For ESXi environments, I recommend these PowerCLI snippets to monitor performance:


# Monitor datastore latency
Get-Stat -Entity (Get-Datastore) -Stat "disk.totalLatency.average" -Realtime -MaxSamples 10 |
Sort-Object -Property Value -Descending |
Format-Table Entity, Value -AutoSize

# Check for storage queue depth issues
esxcli storage core device list | grep -i "queue"

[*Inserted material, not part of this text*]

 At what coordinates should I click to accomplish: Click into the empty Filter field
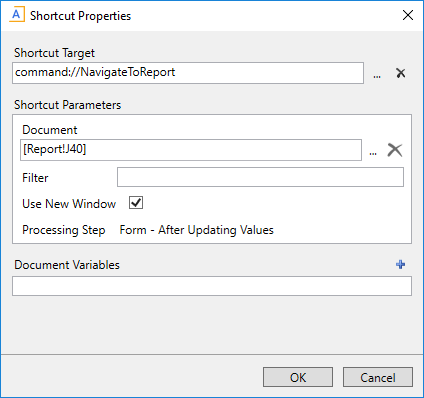[260, 177]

Based on field experience, the optimal configuration balances risk and performance:

Disks Usable Capacity Risk Factor
4+1 900GB Low
5+1 1.2TB Moderate
6+1 1.5TB High
7+1 1.8TB Very High

When you add those 3 additional drives, consider creating two 5-disk RAID 5 groups (4+1) rather than one 10-disk monstrosity. The performance characteristics will be far more predictable.